§ Data for this exercise:
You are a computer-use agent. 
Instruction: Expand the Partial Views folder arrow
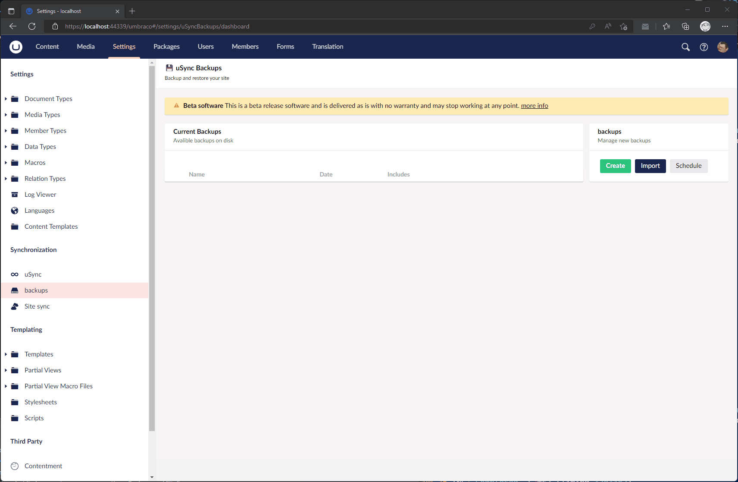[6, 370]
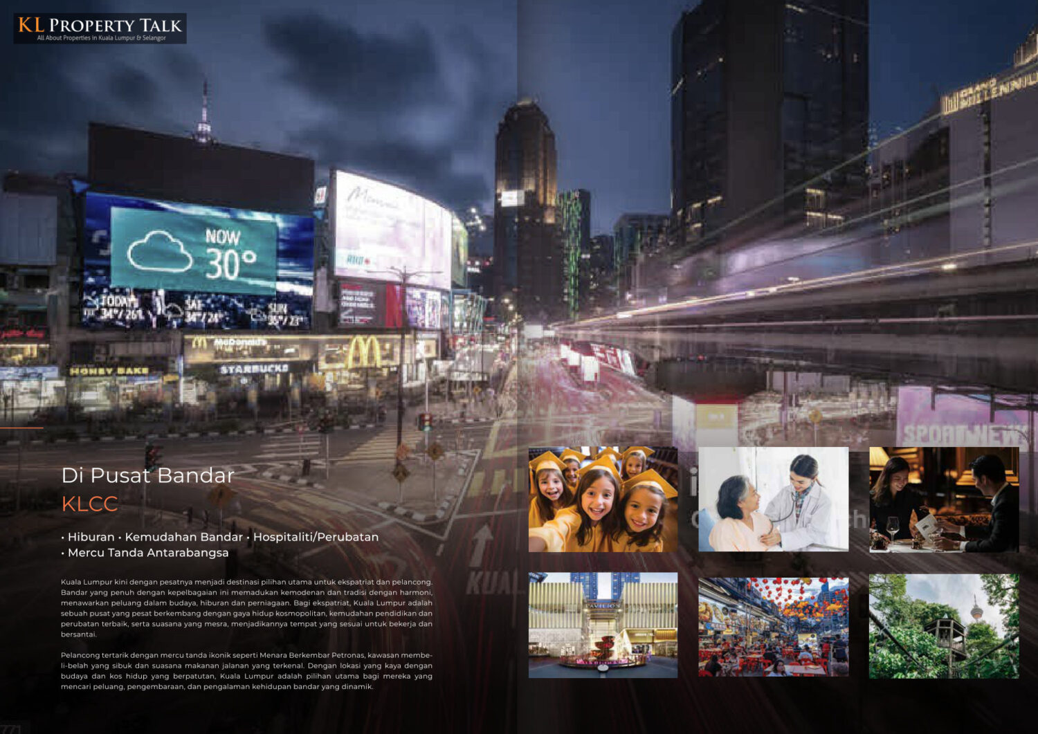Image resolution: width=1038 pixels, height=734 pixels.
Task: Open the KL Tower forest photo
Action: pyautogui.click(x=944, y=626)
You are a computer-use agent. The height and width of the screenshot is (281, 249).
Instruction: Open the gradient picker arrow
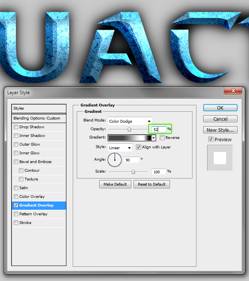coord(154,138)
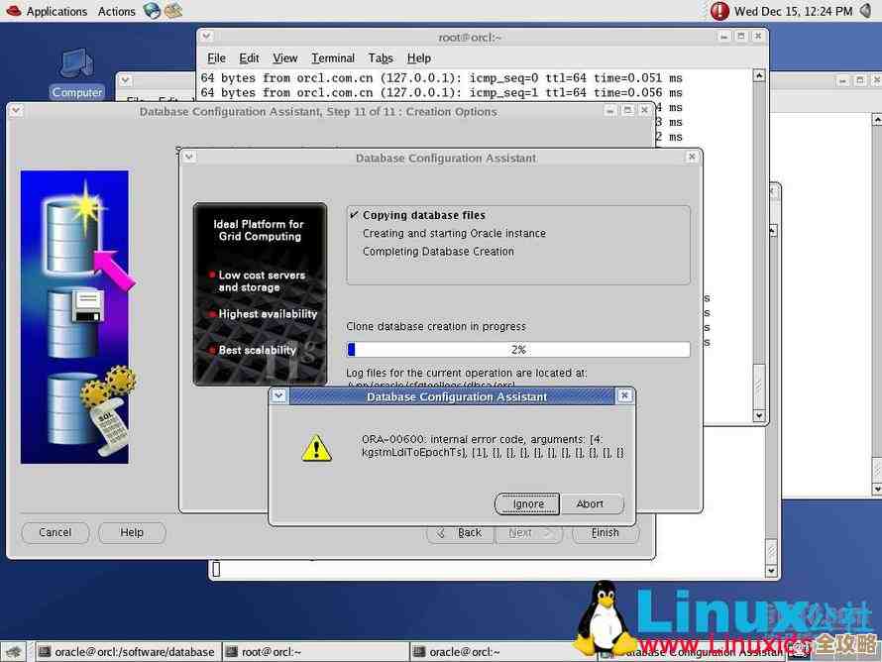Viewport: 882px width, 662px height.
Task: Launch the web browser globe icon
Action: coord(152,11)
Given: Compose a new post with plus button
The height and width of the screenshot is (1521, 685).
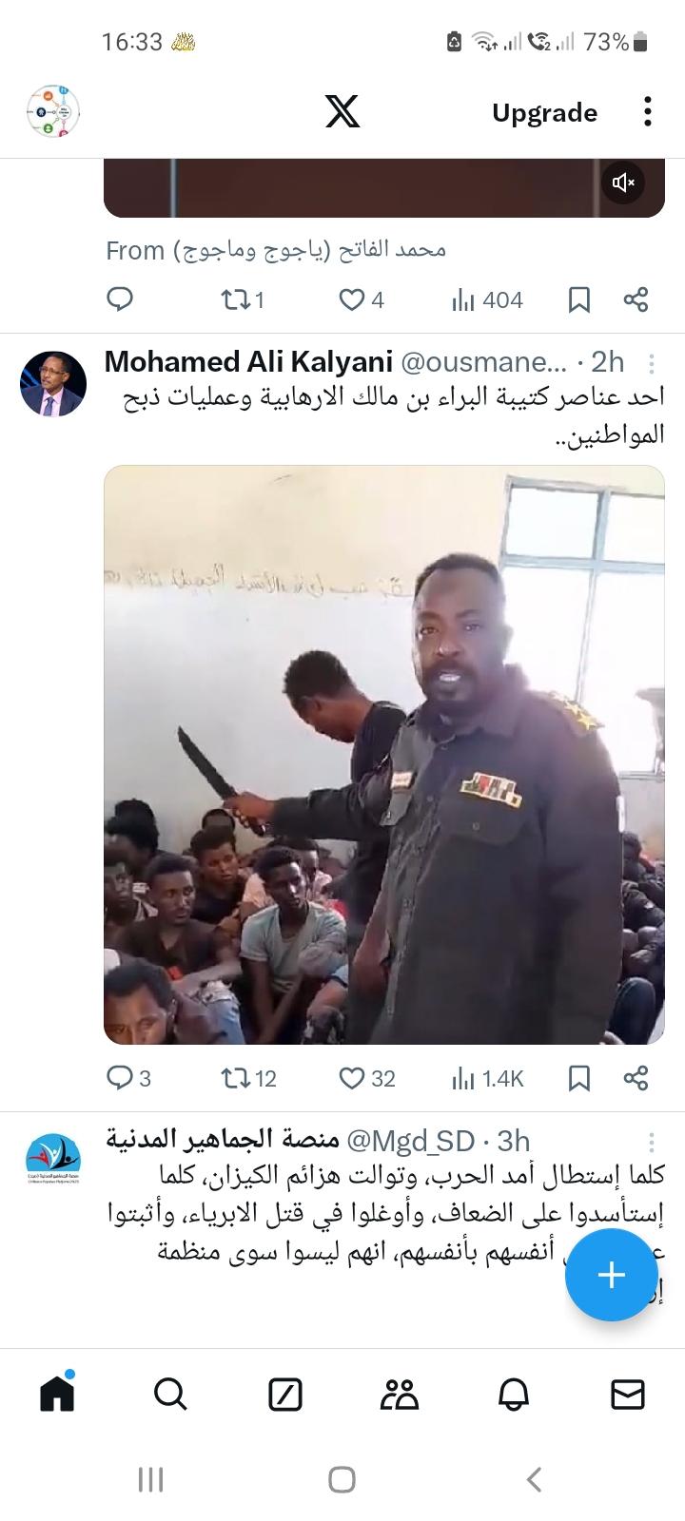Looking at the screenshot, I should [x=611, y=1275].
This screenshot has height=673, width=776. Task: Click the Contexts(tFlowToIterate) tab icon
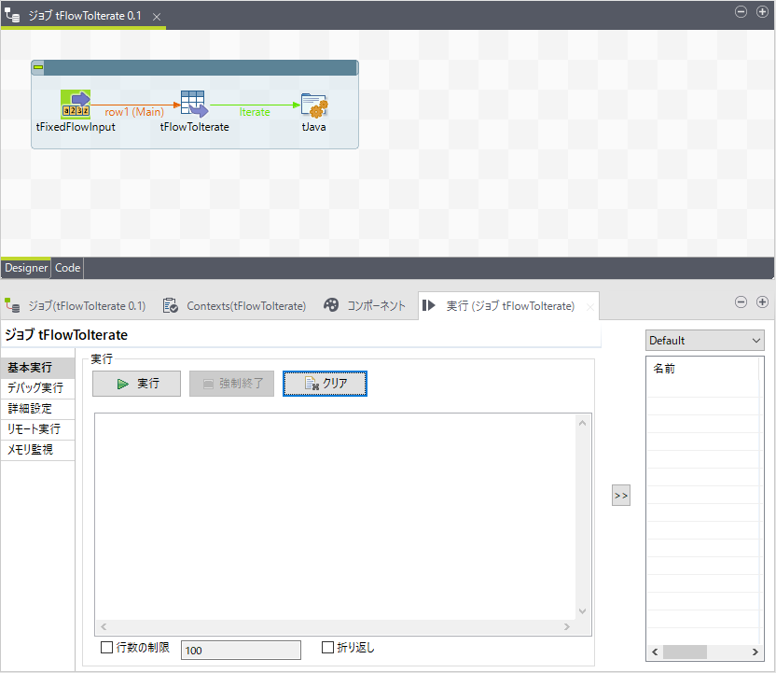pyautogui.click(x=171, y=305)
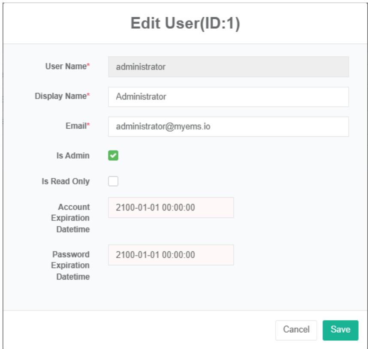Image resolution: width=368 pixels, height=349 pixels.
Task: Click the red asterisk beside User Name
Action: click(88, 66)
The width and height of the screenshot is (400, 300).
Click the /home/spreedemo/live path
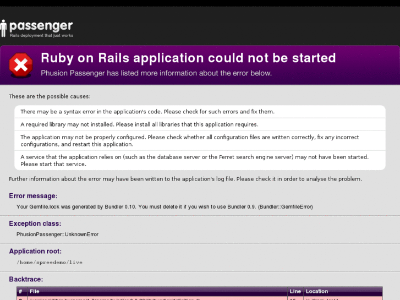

§ Action item:
Please retype, exactly and with the pictures left out, the lines from the line containing "Instruction: Open the gradient picker arrow" through the last line of the records above.

§ Exercise answer:
Instruction: Open the gradient picker arrow
coord(154,138)
Viewport: 882px width, 662px height.
Task: Launch the web browser globe icon
Action: coord(152,11)
Given: Compose a new post with plus button
The height and width of the screenshot is (1521, 685).
Looking at the screenshot, I should [x=611, y=1275].
This screenshot has height=673, width=776. Task: Click the Contexts(tFlowToIterate) tab icon
pyautogui.click(x=171, y=305)
Image resolution: width=368 pixels, height=349 pixels.
Task: Click the red asterisk beside User Name
Action: click(88, 66)
The width and height of the screenshot is (400, 300).
Click the /home/spreedemo/live path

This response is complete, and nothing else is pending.